Wales and Berwick Act 1746
- Parliament of Great Britain
- Long title: An Act to enforce the Execution of an Act of this Session of Parliament, for granting to His Majesty several Rates and Duties upon Houses, Windows, or Lights.
- Citation: 20 Geo. 2. c. 42
- Territorial extent: Great Britain

Dates
- Royal assent: 17 June 1747
- Commencement: 18 November 1746
- Repealed: 1 January 1979

Other legislation
- Amended by: Welsh Language Act 1967;
- Repealed by: Interpretation Act 1978;
- Relates to: National Debt Act 1746; Local Government Act 1933; Local Government Act 1972;

Status: Repealed

Text of statute as originally enacted

= Wales and Berwick Act 1746 =

Act of the Parliament of Great Britain

The Wales and Berwick Act 1746 (20 Geo. 2. c. 42) was an act of the Parliament of Great Britain that created a statutory definition of England as including England, Wales and Berwick-upon-Tweed.

The walled garrison town of Berwick changed hands numerous times before the crowns of England and Scotland were united in 1603.

== Provisions ==
The act created a statutory definition of England as including England, Wales and Berwick-upon-Tweed. This definition applied to all acts passed before and after the act's coming into force, unless a given act provided an alternative definition. According to Blackstone, the act "perhaps superfluously" made explicit what was previously implicit.

The town of Berwick was variously under the control of the English and Scottish crowns before the crowns were united in 1603.

Berwick had historically been a royal burgh in Scotland before the two kingdoms merged to form the Kingdom of Great Britain in 1707. The act confirmed that English and not Scottish law would apply to Berwick.

Of the original act's four sections, only section 3 related to Wales and Berwick; sections 1 and 2 regulated collection of window tax and section 4 permitted Quaker officials to replace the prescribed oath of fidelity with a declaration, owing to their objection to oath-taking. The short title 'Wales and Berwick Act 1746' was introduced after the other sections had been repealed; today it is authorised by the Short Titles Act 1896.

== Repeal ==
The act was repealed with regard to Wales by the Welsh Language Act 1967.

The whole act was repealed by section 25(1) of, and schedule 3 to, the Interpretation Act 1978, which came into force on 1 January 1979.

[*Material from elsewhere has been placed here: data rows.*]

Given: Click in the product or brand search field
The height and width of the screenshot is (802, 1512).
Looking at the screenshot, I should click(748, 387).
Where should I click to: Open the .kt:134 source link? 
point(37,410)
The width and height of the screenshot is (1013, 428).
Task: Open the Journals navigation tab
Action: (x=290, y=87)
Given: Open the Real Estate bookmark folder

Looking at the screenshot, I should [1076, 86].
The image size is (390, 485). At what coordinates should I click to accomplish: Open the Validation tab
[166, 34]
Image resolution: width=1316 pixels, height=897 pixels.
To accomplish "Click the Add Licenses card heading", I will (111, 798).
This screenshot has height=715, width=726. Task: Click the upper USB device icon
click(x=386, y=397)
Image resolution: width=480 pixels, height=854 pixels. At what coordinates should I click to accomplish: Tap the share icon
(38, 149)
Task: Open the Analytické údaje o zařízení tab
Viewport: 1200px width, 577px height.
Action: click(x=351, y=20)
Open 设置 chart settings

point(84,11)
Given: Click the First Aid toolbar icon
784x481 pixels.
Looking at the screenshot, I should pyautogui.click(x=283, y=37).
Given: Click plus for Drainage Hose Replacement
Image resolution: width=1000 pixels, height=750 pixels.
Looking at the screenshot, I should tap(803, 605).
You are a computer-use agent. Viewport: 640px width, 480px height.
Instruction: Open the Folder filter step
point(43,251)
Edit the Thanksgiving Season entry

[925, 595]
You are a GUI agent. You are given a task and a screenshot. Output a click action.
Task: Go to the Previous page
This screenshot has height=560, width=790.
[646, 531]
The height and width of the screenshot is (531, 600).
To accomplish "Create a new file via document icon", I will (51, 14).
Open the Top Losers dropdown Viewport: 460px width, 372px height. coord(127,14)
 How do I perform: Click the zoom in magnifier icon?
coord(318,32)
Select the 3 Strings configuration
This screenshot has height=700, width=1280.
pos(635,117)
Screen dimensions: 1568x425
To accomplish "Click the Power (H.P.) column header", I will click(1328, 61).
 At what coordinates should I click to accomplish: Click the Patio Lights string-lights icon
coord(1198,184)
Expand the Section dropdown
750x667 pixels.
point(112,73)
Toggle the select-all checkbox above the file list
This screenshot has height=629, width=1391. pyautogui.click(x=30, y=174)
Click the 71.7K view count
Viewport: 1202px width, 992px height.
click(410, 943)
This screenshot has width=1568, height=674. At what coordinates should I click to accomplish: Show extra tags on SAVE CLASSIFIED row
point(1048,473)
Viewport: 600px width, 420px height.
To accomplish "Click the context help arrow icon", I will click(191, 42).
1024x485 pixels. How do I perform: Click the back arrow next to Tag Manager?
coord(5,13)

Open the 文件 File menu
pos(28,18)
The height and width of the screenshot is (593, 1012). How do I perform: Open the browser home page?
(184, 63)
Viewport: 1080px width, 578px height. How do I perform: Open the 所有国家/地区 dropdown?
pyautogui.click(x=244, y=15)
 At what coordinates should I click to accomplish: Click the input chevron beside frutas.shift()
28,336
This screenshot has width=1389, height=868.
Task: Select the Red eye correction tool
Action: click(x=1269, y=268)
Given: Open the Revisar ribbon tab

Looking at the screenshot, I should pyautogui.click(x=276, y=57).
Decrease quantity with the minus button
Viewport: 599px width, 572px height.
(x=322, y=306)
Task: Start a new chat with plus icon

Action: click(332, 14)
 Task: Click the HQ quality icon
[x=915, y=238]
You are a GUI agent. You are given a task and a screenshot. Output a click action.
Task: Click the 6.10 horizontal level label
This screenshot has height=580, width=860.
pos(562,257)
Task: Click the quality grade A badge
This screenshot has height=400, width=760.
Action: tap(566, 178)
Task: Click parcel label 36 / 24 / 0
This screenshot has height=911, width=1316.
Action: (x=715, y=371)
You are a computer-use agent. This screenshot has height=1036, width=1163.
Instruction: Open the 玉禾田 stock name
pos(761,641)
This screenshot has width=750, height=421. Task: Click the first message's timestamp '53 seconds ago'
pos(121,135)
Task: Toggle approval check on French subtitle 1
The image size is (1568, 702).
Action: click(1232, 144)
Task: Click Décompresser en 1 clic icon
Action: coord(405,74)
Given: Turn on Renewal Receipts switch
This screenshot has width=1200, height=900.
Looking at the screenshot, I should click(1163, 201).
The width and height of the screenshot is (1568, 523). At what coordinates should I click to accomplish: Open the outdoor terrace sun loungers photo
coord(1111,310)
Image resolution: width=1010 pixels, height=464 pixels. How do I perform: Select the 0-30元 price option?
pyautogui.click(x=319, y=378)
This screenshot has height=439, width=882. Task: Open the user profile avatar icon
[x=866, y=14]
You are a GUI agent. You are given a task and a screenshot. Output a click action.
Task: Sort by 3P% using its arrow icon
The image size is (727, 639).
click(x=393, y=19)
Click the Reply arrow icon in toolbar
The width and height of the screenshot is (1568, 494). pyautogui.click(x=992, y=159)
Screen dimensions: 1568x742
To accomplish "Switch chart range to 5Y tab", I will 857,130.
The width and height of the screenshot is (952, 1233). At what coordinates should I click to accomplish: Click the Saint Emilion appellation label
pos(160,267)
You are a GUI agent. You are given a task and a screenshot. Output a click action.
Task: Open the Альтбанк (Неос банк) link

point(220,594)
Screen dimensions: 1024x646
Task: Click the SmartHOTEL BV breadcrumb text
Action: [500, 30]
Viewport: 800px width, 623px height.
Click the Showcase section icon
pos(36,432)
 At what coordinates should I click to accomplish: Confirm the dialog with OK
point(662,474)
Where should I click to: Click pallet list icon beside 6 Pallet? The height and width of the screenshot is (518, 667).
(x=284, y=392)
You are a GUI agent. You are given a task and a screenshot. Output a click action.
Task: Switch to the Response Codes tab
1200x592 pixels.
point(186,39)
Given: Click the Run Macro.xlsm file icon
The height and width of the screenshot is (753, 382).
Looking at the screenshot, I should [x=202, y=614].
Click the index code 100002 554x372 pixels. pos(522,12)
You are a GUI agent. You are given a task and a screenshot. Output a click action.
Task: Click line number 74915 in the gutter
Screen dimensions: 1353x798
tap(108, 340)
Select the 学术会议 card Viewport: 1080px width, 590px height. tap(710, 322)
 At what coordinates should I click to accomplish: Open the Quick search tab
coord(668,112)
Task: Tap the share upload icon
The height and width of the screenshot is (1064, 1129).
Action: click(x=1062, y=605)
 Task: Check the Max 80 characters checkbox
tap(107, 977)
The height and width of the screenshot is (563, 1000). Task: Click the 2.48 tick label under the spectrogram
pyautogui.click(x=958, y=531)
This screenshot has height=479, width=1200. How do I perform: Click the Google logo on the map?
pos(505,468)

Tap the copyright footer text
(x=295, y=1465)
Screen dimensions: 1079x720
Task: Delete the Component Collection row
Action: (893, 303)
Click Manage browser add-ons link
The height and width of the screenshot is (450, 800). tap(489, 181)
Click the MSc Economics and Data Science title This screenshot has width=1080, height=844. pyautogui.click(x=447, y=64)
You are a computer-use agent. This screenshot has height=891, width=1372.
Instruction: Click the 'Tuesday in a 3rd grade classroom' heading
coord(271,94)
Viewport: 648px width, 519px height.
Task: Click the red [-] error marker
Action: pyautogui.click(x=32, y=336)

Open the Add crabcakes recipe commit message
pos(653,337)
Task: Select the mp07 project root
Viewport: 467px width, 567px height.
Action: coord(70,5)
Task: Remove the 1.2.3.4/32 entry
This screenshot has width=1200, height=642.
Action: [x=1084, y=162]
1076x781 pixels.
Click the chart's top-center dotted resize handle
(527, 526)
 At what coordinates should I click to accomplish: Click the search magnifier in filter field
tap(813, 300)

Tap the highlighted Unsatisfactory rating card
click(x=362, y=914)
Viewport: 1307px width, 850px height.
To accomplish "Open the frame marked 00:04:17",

The Local Government Act 1972, which came into force on 1 April 1974, explicitly stated that in future legislation 'England' would consist of the 46 metropolitan and non-metropolitan counties established by the act (which included Berwick) and that 'Wales' would consist of the eight Welsh counties established by the act. This also had the effect of ending debate on whether Monmouthshire was a part of Wales, or of England. The administration of law had been attached to one of the English law circuits, Oxford, and the Local Government Act 1933 (23 & 24 Geo. 5. c. 51) had listed both Monmouthshire and the county borough of Newport as parts of England. The Interpretation Act 1978 restated the provisions of the Local Government Act 1972 with respect to legislation passed after 1 April 1974 and noted explicitly that in legislation enacted before then England included Berwick and Monmouthshire; and also that in legislation prior to 1967 it still included Wales.